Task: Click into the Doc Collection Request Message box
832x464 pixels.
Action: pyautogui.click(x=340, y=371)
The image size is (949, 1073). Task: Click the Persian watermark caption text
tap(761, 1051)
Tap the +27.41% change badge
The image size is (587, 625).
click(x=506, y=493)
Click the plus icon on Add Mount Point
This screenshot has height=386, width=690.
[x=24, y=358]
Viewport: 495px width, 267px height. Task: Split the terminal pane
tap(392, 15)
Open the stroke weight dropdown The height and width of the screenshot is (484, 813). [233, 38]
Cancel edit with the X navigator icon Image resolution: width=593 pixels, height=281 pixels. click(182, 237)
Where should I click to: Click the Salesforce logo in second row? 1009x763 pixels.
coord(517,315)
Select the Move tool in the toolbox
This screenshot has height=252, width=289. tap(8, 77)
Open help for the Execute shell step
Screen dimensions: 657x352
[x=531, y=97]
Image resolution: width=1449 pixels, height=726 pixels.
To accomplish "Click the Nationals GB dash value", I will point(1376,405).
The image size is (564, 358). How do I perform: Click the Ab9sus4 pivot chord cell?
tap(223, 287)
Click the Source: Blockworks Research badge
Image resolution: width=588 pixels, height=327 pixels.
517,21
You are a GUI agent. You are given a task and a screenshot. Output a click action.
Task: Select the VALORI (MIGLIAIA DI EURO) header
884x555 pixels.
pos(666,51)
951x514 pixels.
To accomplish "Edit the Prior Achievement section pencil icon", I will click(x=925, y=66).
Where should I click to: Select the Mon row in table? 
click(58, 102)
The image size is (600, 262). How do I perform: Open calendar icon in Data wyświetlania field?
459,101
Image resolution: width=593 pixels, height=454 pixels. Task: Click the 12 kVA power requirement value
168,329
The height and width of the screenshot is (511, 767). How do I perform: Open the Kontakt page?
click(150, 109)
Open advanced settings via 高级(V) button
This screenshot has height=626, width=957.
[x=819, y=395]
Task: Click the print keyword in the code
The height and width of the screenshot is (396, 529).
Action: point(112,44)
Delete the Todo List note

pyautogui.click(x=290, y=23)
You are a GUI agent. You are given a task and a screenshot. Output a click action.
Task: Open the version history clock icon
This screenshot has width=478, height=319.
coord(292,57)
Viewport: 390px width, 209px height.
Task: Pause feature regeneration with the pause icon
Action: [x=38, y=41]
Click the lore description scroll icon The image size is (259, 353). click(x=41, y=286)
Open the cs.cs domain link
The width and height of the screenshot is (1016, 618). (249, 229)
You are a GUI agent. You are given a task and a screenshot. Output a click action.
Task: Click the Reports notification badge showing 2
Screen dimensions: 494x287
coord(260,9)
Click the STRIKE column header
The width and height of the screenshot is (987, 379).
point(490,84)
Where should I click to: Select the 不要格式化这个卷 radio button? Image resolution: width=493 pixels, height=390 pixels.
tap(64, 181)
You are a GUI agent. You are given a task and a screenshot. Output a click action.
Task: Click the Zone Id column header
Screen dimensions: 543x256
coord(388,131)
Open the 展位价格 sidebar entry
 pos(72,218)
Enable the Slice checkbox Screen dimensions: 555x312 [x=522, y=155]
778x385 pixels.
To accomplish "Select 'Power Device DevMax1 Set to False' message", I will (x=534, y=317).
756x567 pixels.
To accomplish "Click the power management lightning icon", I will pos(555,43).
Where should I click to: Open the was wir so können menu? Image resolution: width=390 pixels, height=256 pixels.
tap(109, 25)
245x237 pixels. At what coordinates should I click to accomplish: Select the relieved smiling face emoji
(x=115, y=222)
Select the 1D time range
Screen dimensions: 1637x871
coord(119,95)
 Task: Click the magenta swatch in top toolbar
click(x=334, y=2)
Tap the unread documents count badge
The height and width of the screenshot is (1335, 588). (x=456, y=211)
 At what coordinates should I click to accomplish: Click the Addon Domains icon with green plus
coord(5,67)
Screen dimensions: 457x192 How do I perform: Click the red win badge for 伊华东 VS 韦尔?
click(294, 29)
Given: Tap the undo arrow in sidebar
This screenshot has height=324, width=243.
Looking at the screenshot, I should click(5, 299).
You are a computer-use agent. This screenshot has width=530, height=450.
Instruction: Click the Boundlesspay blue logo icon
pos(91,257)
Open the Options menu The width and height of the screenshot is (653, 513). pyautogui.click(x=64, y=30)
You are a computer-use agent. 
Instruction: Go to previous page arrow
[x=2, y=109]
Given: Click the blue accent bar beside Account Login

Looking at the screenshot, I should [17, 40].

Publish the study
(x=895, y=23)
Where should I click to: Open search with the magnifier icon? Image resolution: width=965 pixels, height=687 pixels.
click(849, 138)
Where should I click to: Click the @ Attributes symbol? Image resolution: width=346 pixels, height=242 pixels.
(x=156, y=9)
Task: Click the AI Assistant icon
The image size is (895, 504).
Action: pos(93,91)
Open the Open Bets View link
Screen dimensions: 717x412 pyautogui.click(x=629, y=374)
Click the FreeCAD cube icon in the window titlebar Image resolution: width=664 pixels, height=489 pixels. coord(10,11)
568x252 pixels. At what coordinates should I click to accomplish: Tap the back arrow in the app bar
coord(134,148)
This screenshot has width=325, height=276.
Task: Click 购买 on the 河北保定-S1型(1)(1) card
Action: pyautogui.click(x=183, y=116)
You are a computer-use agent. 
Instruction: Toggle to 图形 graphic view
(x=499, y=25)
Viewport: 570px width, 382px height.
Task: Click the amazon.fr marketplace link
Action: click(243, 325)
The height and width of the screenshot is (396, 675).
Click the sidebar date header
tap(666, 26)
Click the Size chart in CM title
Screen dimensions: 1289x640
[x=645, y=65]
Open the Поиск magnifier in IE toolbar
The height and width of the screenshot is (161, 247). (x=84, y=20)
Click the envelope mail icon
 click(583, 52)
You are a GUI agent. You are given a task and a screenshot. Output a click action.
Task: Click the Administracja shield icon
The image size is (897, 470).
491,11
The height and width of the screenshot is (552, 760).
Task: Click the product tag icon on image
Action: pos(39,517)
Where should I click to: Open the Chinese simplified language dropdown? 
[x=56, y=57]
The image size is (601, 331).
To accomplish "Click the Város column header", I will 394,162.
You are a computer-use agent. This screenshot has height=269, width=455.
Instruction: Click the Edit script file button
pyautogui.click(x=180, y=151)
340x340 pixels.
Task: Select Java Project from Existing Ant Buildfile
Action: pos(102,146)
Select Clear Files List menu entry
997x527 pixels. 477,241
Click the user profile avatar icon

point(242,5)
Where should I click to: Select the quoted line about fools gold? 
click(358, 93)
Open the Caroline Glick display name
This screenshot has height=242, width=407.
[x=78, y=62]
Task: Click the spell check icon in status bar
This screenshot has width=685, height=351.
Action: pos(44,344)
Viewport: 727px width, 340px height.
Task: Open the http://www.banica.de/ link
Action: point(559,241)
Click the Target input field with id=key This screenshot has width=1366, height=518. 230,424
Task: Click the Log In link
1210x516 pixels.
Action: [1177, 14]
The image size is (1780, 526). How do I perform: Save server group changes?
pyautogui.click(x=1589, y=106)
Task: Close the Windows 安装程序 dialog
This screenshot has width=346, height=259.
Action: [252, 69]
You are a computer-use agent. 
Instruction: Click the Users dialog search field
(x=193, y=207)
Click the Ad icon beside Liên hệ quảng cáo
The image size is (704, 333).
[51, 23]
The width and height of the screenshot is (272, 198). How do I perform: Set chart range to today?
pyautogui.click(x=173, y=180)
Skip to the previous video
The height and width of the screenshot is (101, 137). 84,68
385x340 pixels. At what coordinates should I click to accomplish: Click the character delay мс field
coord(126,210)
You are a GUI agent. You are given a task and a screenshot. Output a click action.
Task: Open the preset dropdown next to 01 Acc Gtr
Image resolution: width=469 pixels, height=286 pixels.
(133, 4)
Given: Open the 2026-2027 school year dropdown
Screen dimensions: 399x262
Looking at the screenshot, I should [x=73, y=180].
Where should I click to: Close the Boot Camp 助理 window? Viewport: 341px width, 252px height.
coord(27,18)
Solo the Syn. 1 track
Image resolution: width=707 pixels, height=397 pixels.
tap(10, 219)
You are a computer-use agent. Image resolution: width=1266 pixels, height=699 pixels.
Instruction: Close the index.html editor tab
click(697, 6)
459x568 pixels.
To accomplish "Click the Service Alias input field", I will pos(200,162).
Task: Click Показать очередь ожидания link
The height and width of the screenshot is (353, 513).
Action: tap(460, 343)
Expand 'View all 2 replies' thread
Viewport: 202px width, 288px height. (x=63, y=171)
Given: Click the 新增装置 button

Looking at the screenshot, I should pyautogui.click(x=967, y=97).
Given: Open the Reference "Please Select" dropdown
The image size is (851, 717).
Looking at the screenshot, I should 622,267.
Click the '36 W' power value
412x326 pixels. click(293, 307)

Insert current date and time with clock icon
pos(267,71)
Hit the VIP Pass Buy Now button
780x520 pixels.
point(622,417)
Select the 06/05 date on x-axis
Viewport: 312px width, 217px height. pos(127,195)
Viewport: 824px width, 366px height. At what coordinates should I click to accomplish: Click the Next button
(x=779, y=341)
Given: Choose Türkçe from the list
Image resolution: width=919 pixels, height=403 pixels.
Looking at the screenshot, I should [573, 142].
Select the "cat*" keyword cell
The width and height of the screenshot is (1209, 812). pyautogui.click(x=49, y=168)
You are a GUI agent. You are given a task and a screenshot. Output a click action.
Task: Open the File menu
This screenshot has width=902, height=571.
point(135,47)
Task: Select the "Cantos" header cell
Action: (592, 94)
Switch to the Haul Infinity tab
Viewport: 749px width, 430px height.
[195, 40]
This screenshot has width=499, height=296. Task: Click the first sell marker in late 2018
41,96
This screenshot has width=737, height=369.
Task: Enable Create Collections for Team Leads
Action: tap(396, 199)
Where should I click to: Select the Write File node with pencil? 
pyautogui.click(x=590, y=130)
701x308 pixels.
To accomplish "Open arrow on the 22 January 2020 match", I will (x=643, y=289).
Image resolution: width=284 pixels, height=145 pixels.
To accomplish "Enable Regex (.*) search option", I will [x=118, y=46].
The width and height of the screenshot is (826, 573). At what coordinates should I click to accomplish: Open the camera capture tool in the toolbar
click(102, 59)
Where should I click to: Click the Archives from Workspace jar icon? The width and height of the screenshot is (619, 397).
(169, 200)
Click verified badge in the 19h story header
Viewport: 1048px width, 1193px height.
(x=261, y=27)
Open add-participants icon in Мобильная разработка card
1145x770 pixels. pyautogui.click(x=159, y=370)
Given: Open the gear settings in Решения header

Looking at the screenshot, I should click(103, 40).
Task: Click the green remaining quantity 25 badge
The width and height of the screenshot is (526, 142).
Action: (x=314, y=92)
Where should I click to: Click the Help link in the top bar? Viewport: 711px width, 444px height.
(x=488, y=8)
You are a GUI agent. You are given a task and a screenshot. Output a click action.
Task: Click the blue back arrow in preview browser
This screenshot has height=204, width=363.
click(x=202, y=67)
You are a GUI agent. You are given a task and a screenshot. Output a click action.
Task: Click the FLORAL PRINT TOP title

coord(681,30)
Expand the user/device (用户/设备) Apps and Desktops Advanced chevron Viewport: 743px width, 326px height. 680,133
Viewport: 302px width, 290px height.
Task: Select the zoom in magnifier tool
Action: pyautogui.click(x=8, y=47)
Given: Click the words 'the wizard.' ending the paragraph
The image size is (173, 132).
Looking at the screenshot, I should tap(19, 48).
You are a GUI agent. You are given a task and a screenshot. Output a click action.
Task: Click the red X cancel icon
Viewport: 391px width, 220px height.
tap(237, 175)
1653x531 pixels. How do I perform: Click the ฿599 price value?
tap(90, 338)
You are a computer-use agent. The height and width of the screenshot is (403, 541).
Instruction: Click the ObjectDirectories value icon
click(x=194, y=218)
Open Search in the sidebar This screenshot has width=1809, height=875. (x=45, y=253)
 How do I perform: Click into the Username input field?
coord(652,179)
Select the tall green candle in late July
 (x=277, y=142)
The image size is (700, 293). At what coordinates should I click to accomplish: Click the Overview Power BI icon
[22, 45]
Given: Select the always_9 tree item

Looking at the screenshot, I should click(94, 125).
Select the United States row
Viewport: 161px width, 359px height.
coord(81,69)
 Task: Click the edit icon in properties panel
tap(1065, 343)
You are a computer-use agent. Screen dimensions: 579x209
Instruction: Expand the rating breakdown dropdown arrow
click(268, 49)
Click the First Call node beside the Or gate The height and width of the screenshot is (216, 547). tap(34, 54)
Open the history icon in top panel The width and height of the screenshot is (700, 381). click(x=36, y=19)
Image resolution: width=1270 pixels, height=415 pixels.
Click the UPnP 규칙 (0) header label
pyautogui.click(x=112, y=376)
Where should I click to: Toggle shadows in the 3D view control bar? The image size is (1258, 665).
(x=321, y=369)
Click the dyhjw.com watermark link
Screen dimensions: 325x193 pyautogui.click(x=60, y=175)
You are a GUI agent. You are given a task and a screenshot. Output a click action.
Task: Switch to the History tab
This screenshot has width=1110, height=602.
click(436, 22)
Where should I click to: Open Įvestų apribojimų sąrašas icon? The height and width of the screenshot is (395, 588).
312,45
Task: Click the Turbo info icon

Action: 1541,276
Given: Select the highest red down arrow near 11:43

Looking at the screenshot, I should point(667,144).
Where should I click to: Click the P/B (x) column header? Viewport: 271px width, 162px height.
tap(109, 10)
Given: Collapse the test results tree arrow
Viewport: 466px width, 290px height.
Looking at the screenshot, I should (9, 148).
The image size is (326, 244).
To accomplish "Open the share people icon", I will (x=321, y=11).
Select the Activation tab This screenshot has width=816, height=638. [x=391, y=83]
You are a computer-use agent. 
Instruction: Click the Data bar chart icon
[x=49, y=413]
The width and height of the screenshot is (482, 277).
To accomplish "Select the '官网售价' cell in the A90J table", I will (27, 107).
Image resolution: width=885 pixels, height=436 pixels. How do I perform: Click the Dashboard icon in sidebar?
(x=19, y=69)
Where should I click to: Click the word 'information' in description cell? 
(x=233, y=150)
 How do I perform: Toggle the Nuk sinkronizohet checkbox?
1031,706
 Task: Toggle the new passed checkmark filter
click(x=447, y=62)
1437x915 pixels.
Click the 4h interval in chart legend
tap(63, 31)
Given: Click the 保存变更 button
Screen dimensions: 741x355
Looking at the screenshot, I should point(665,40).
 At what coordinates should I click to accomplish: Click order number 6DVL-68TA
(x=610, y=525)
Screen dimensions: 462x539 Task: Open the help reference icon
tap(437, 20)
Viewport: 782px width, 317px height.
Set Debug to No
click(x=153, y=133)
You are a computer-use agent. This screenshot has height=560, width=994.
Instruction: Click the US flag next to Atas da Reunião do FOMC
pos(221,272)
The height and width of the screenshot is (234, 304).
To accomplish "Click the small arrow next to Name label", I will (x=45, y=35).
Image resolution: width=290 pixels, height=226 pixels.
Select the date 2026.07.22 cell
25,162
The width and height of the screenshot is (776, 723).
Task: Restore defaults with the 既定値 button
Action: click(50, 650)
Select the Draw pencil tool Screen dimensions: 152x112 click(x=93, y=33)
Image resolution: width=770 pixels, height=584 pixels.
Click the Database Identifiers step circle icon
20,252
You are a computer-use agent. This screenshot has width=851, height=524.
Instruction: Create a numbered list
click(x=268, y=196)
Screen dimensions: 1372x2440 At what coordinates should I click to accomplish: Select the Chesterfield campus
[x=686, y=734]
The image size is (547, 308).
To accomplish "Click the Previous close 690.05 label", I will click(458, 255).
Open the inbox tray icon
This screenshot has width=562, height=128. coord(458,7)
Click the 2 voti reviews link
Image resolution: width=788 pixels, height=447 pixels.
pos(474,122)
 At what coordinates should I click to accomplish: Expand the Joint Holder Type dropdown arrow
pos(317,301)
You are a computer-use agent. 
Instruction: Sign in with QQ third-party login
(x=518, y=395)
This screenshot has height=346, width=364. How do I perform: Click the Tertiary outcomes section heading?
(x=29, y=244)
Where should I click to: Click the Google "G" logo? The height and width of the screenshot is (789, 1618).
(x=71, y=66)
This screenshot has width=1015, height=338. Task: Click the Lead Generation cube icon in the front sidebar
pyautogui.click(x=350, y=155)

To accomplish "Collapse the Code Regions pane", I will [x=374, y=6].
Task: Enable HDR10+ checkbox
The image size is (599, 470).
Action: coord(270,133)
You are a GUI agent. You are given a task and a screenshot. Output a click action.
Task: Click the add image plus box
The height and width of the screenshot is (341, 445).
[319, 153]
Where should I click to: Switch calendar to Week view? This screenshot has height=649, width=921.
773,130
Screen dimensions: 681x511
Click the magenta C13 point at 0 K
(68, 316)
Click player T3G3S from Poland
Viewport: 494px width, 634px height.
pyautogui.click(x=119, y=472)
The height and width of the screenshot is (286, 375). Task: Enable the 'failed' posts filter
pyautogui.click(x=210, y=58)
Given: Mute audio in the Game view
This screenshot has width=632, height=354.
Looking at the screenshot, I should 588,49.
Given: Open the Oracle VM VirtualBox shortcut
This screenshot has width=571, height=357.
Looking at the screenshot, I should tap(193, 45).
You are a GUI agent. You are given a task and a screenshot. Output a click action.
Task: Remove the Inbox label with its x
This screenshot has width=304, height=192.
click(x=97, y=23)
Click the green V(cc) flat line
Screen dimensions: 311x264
+===+
:: Your goal ::
Search the material for the word "Collapse" and copy each line where it occurs.

:: Solution below ::
Given: Collapse the test results tree arrow
To accomplish "Collapse the Code Regions pane", I will [x=374, y=6].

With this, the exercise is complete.